■ PROBLEM DESCRIPTION ■
Check every line of the entries below for the word "should", and copy the ones that have it.

** Opening INPUT RECORDS block **

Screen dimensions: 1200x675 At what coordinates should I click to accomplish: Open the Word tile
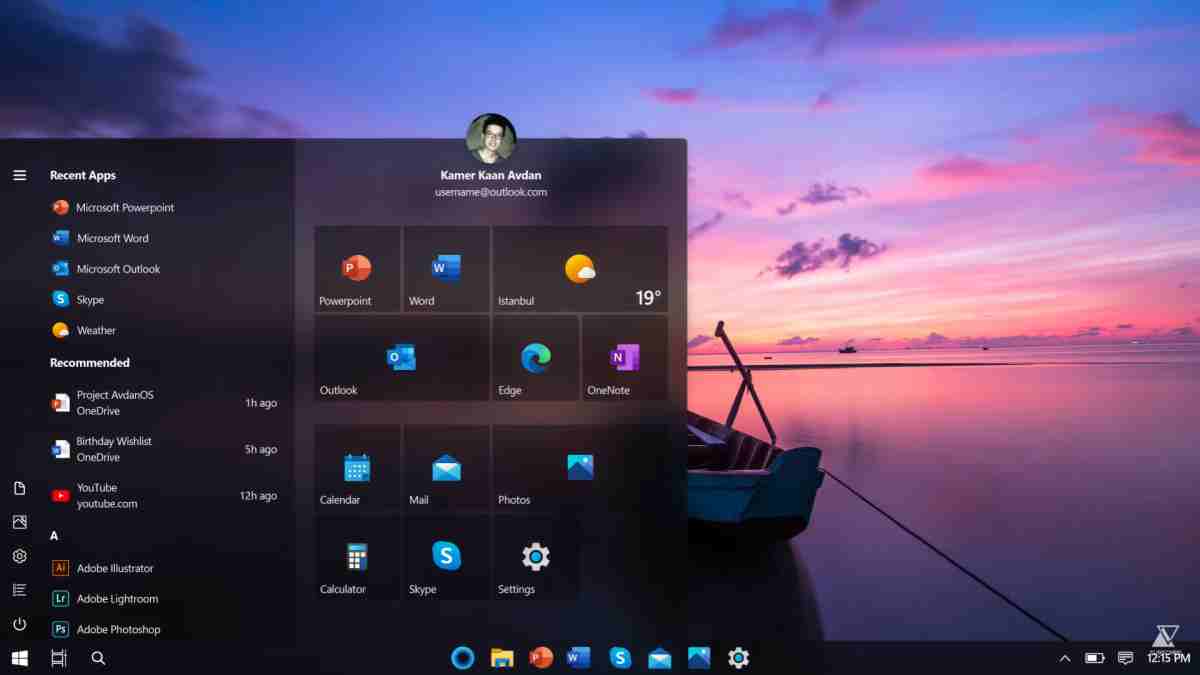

** Closing INPUT RECORDS block **
** Opening INPUT RECORDS block **

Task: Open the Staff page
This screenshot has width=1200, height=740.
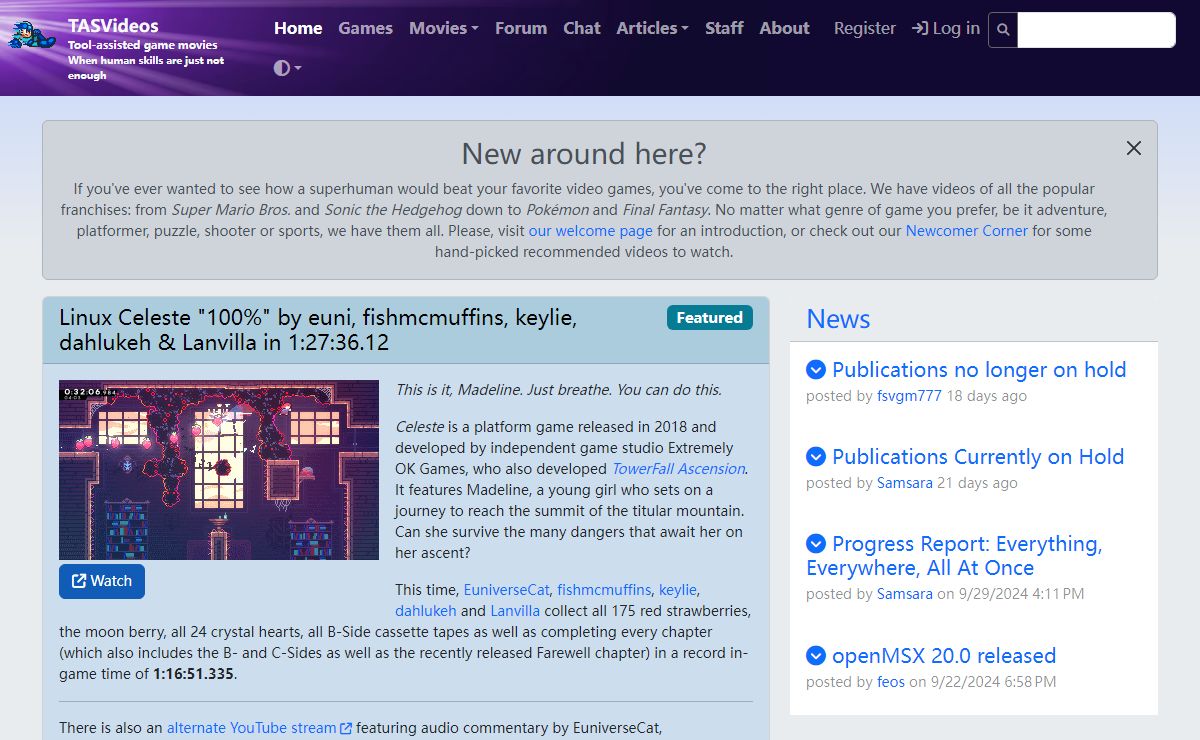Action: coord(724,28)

** Closing INPUT RECORDS block **
** Opening INPUT RECORDS block **

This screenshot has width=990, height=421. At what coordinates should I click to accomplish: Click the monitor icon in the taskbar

** Closing INPUT RECORDS block **

■ WRITTEN REPLY ■
Screen dimensions: 1200x675 At what coordinates should I click to accomplish: Open the Word tile
This screenshot has width=990, height=421. At what coordinates should I click to accomplish: Click the monitor icon in the taskbar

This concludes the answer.